**O QUE FAZER:**
A: Extraia do texto sobre a legítima defesa, sem nenhuma alteração, o trecho que vai de "Muito alardeada na" até "manteve-se a razão [2].", incluindo este último.
B: De acordo com o texto sobre a legítima defesa, qual artigo do Código Penal foi acrescido de um parágrafo único?

**PASSAGEM TRANSCRITA:**
_ _ _ _

Muito alardeada na comunidade jurídica, posta em campo com batalha no Congresso Nacional, muito discutida em toda a comunidade, principalmente quanto à excludente destinada a agentes de segurança — pauta esta que ganhou os palanques nas eleições de 2018 — trazida ao mundo jurídico, verifica-se o que de fato é explicito, a montanha pariu um rato.

Exitus acta probat, diria Ovídio [1], e realmente, após todo alvoroço e pressão, o que vimos com a redação da Lei nº Lei nº 13.964/19, é que realmente, nada mudou. A grande bandeira de excludente de ilicitude aos agentes de segurança, algo do tipo "a polícia vai atirar na cabecinha", ficou apenas contida na retórica e guardada ao populismo eleitoreiro, ao fritar dos ovos, manteve-se a razão [2].

O artigo 25 do Código Penal, que traz as hipóteses de legitima defesa tão bem manuseado por nós penalistas que atuamos em tribunal do júri —, foi acrescido de um parágrafo único, que assim diz, "observados os requisitos previstos no caput deste artigo, considera-se também em legítima defesa o agente de segurança pública que repele agressão ou risco de agressão a vítima mantida refém durante a prática de crimes".

O artigo 25 do Código Penal ganhou sua nova redação, incluindo os agentes de segurança pública em seu texto, que já dizia: "Entende-se em legítima defesa quem, usando moderadamente dos meios necessários, repele injusta agressão, atual ou iminente, a direito seu ou de outrem".

Como se verifica facilmente no artigo 25 do Código Penal, o legislador utilizando o pronome "quem", já havia estendido a prática de repelir injusta agressão atual ou iminente a direito pessoal ou de outrem a todos os seres humanos, inclusive aos agentes de segurança, que independente da função que exerçam não deixam de serem classificados entre as espécies do homo sapiens. Existiria o porquê de se imaginar que os agentes de segurança não estariam amparados pela excludente de ilicitude? É óbvio que não!

_ _ _ _

**EXCERTO DA FONTE:**
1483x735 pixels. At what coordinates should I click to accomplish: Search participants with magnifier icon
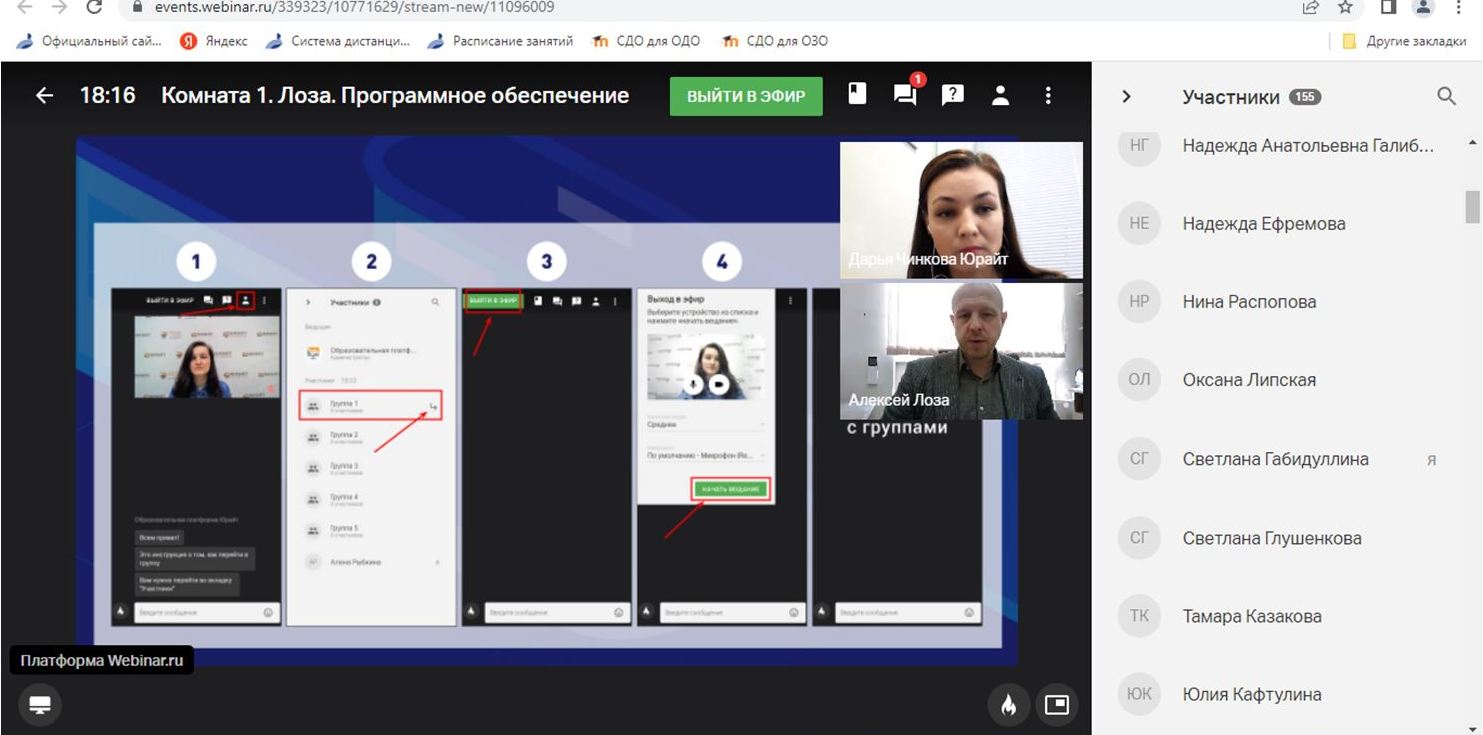click(x=1446, y=96)
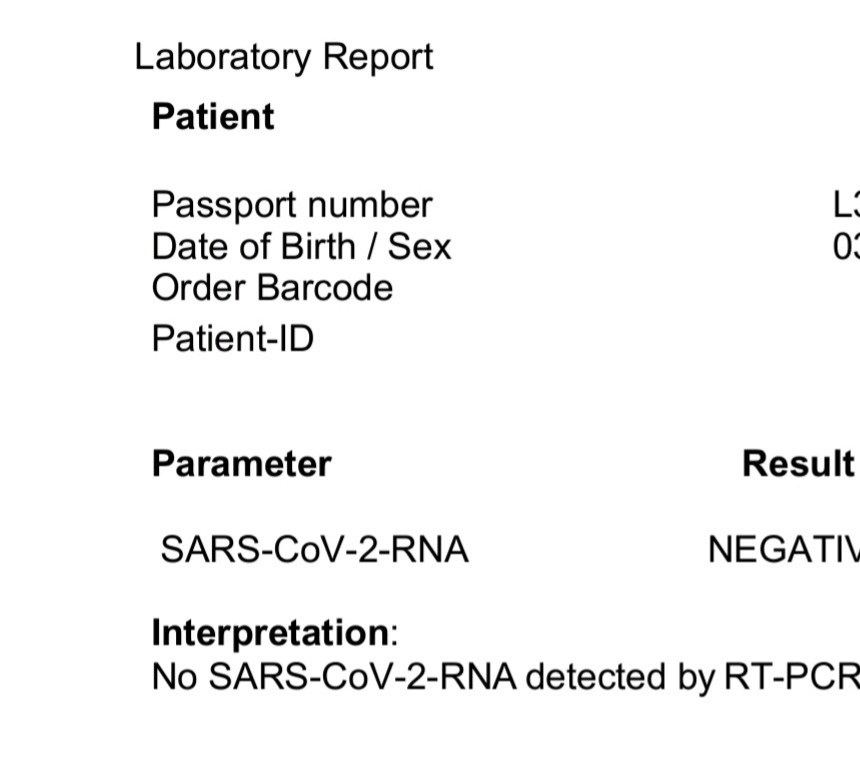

_ _ _ _

**RESPOSTAS EM ORDEM:**
A:
Muito alardeada na comunidade jurídica, posta em campo com batalha no Congresso Nacional, muito discutida em toda a comunidade, principalmente quanto à excludente destinada a agentes de segurança — pauta esta que ganhou os palanques nas eleições de 2018 — trazida ao mundo jurídico, verifica-se o que de fato é explicito, a montanha pariu um rato.

Exitus acta probat, diria Ovídio [1], e realmente, após todo alvoroço e pressão, o que vimos com a redação da Lei nº Lei nº 13.964/19, é que realmente, nada mudou. A grande bandeira de excludente de ilicitude aos agentes de segurança, algo do tipo "a polícia vai atirar na cabecinha", ficou apenas contida na retórica e guardada ao populismo eleitoreiro, ao fritar dos ovos, manteve-se a razão [2].

B: O artigo 25 do Código Penal.